BEGIN EXTRACTED ENTRIES
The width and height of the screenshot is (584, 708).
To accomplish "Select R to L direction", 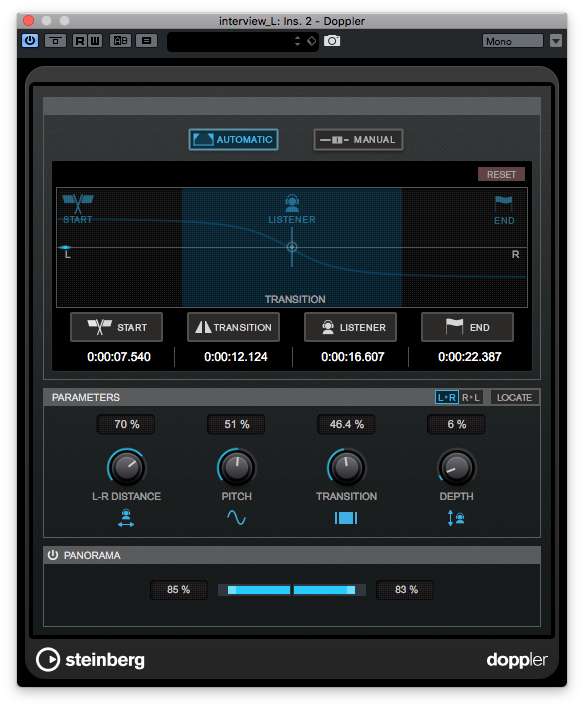I will (x=471, y=397).
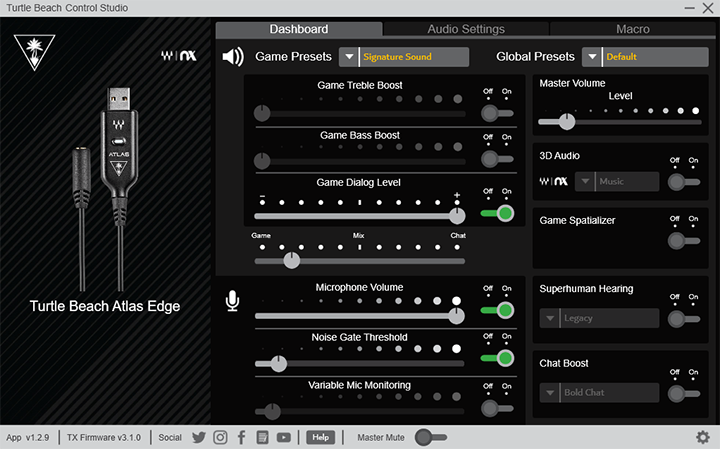This screenshot has height=449, width=720.
Task: Open the Macro tab
Action: [633, 29]
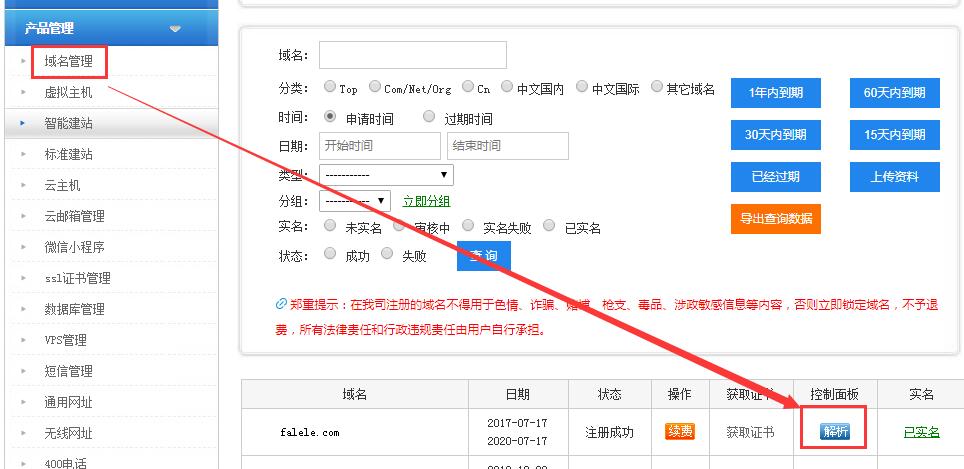
Task: Click the 1年内到期 filter button
Action: point(775,93)
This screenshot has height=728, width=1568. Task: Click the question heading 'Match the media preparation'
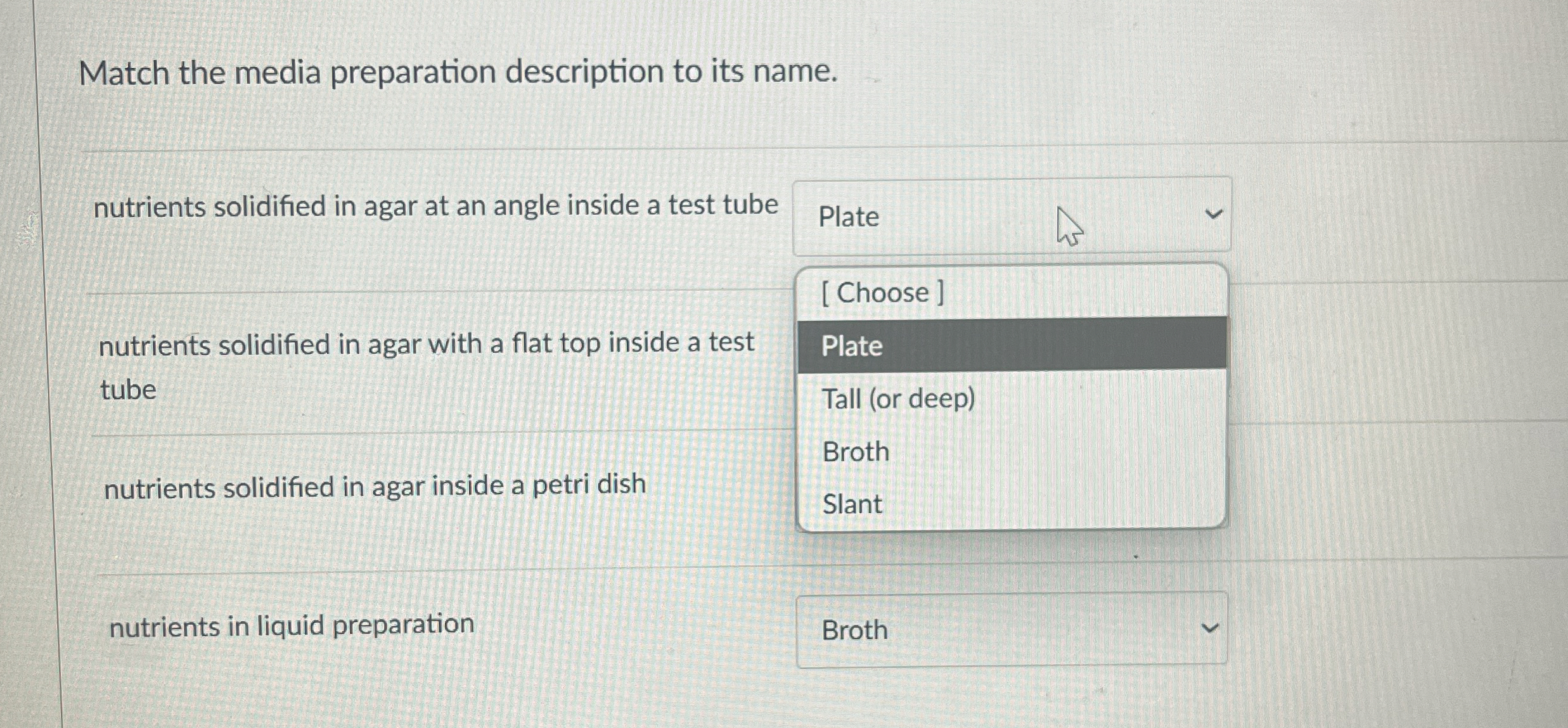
END EXTRACTED ENTRIES
◆ DIRECTION
Pull out every line of the listing above that contains the word "Task", copying each one in full.

◆ THE RESULT
Task: Open the Macro tab
Task: Click the 1年内到期 filter button
This screenshot has height=728, width=1568. Task: Click the question heading 'Match the media preparation'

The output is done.